Having said that, the point of including mention of Beneath the Streets is that the Thorpe affair still continues to generate interest in popular media. After all, how many political/historical events have given birth to an "alternative history"? From the perspective of the subject of this article, the fact that there is an "alternative history" at all, regardless of how widely reviewed it might be, is significant in demonstrating ongoing public fascination. The reader of this WP article is being provided evidence of the enduring appeal of this affair.--Jburlinson (talk) 11:44, 30 April 2021 (UTC)[reply]

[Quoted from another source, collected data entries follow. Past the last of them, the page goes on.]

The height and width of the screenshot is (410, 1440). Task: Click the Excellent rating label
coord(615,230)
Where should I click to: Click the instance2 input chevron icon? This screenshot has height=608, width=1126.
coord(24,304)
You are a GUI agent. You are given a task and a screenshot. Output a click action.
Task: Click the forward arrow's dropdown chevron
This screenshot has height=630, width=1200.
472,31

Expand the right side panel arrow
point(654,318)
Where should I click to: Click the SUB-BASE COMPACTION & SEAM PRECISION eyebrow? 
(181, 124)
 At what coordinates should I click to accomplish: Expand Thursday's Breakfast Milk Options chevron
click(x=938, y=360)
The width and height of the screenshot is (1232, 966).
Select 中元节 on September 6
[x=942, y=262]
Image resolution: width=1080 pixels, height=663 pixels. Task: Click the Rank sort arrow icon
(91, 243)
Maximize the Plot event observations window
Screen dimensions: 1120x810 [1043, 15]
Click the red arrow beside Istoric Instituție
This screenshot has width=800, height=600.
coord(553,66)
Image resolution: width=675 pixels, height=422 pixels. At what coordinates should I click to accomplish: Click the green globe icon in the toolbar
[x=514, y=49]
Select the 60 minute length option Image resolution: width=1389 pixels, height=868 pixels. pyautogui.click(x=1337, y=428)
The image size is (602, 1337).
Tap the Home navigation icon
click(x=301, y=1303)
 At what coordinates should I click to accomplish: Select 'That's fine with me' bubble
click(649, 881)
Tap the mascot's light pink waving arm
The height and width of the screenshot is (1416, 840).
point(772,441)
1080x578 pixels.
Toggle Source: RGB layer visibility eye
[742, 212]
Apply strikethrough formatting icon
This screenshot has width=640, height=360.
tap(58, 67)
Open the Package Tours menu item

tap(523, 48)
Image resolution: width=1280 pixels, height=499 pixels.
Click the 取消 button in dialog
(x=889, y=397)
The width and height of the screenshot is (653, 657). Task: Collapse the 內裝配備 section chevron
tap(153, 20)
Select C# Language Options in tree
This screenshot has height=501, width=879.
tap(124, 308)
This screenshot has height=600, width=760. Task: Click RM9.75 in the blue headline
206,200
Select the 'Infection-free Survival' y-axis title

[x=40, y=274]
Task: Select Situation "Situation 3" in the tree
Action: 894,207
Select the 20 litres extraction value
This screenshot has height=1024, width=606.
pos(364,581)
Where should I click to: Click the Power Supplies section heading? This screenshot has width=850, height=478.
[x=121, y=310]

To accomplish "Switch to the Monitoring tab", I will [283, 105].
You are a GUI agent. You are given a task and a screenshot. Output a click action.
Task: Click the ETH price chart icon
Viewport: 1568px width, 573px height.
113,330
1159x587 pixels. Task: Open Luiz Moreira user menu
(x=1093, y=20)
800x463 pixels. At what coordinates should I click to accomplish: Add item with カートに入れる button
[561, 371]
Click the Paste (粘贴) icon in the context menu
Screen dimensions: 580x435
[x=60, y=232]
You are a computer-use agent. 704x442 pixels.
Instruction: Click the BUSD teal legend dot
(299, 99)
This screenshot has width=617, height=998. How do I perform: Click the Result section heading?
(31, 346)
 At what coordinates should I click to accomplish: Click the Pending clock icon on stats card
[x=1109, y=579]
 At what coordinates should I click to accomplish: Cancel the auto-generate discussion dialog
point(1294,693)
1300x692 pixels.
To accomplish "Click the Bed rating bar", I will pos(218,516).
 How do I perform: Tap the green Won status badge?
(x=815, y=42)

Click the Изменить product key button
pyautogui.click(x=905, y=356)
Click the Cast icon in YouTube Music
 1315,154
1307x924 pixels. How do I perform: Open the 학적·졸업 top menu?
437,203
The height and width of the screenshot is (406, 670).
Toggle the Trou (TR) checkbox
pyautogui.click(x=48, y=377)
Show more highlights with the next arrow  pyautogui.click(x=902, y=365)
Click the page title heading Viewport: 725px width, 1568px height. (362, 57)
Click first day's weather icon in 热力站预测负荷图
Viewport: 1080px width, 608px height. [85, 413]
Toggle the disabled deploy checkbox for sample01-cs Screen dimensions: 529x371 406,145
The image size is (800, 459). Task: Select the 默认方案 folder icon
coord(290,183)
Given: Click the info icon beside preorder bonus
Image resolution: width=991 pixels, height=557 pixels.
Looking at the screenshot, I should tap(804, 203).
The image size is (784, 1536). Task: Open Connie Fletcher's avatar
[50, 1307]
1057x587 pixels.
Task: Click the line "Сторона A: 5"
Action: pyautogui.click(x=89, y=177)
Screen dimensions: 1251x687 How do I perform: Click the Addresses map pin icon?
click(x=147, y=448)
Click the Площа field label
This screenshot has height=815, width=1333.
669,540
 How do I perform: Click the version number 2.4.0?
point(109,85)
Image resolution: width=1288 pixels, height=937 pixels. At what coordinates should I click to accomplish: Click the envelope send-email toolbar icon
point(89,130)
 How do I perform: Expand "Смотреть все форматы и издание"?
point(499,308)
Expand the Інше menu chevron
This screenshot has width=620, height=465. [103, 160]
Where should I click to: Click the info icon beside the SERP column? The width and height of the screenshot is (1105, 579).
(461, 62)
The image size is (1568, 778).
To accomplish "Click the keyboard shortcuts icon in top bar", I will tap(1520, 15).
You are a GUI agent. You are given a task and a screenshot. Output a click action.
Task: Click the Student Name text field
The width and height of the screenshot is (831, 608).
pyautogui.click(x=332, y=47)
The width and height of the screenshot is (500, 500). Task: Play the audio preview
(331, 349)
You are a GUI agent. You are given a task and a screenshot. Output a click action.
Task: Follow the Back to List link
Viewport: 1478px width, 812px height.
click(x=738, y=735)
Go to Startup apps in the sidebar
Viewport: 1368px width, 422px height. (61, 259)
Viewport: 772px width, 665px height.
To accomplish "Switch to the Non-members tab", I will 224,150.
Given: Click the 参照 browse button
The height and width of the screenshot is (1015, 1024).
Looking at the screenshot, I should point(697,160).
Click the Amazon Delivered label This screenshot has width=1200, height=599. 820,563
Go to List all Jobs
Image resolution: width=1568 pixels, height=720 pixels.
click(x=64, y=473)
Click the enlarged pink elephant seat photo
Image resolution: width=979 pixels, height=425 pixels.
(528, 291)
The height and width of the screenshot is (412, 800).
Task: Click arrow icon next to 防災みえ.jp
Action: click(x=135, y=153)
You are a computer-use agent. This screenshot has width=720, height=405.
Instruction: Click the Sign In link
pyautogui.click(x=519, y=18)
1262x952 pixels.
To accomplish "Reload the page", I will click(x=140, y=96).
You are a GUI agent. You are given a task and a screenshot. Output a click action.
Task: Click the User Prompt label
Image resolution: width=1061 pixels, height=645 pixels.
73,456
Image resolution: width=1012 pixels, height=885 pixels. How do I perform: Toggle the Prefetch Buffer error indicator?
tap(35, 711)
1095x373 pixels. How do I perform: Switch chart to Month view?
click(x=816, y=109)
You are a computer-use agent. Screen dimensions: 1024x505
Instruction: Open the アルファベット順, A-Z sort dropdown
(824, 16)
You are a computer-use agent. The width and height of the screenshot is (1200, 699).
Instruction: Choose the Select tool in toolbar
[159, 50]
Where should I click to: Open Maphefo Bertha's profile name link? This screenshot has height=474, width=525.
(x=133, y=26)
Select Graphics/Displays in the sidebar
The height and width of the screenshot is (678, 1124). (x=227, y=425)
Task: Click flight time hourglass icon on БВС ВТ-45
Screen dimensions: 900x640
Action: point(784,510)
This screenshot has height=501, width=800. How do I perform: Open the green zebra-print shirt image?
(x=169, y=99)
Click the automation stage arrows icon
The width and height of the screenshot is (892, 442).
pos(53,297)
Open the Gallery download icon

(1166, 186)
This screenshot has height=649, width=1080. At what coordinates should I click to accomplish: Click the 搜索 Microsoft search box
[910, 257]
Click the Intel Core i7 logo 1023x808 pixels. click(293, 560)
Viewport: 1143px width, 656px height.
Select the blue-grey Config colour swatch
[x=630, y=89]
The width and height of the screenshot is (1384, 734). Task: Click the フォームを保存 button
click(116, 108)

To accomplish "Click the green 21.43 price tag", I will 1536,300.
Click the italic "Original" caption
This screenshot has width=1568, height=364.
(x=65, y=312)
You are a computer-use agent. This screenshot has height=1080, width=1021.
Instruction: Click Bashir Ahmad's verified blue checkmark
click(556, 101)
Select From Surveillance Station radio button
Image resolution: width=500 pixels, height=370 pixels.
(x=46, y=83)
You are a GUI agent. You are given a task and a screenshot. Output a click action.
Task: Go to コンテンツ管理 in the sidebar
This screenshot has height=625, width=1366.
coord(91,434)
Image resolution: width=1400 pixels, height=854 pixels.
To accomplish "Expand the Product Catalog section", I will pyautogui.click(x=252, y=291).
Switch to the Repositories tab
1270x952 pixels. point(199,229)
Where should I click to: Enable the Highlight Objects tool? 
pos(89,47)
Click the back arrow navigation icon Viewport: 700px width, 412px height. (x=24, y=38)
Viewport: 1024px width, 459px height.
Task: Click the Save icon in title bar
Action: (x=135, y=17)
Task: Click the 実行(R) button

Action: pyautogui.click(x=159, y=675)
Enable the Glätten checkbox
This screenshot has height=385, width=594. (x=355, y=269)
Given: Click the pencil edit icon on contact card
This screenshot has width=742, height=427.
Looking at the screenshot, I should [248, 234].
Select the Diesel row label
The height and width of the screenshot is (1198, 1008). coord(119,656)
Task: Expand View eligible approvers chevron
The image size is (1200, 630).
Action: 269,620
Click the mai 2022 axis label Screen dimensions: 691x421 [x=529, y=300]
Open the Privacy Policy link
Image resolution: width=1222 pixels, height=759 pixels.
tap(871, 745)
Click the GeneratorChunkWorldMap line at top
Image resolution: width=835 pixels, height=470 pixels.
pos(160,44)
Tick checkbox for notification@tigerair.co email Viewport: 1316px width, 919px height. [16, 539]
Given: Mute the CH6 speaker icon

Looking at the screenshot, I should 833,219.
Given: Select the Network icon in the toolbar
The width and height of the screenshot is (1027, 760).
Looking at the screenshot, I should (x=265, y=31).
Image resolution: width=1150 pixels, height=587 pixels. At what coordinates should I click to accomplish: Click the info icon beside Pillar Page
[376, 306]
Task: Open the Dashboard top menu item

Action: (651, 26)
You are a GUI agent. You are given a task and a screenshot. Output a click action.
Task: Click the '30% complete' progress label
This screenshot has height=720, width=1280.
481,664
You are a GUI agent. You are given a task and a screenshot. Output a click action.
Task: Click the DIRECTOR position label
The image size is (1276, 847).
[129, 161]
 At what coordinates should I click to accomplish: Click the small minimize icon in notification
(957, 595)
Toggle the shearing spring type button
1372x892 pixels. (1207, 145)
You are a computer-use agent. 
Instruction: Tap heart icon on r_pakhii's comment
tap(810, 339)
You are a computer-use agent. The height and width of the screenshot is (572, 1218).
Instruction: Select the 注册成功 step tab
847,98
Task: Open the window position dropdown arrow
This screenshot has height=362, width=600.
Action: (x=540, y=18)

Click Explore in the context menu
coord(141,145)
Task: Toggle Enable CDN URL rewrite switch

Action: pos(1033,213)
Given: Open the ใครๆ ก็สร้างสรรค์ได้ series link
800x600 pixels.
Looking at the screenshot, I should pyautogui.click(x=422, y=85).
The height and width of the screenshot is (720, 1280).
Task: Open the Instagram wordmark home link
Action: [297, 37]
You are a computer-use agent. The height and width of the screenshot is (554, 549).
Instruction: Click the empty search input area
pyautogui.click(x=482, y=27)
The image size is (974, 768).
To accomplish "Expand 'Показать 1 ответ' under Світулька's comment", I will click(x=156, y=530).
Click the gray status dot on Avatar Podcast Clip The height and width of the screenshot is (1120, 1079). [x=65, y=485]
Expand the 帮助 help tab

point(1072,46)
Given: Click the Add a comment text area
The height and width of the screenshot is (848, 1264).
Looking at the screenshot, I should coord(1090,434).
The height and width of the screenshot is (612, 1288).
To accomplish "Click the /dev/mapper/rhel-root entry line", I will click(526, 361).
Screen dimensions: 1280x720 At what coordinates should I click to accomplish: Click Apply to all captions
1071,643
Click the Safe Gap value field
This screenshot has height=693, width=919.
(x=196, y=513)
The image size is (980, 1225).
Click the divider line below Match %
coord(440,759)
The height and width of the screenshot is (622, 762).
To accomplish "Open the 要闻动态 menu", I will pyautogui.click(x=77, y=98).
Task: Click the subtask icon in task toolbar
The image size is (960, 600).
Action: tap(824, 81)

If I write a book about The Times it doesn’t make me an editor of The Times. MacQueen, whatever else is is or has done, is not an editor of Private Eye. We know that the events still resonate in the public mind (as evidenced by the several films and books that cover the event (such as the BBC series), so a fictitious alternative is neither here nor there. As to how many events generate fictional works, or alternative works: lots. And lots. And we don’t tend to cover them along with the main article either (I see no reference to SS-GB in Churchill or George VI’s articles, for example, and that is a notable book by a notable author. 2A01:4C8:472:8710:FC77:43A9:7EFA:E54 (talk - same editor as the IP above) 13:11, 30 April 2021 (UTC)[reply]
If The Times were to publish your book of material from The Times, I would think you might be considered to have edited that publication.--Jburlinson (talk) 15:47, 30 April 2021 (UTC)[reply]
By all means, if Adam MacQueen gets his own article, things might look different. Martinevans123 (talk) 15:55, 30 April 2021 (UTC)[reply]
But I still wouldn’t be an editor of The Times, just as MacQueen isn’t the editor of Private Eye. As it stands neither he nor his work pass GNG, which raises a serious question as to why they should be included here. 2A01:4C8:472:8710:FC77:43A9:7EFA:E54 (talk) 16:25, 30 April 2021 (UTC)[reply]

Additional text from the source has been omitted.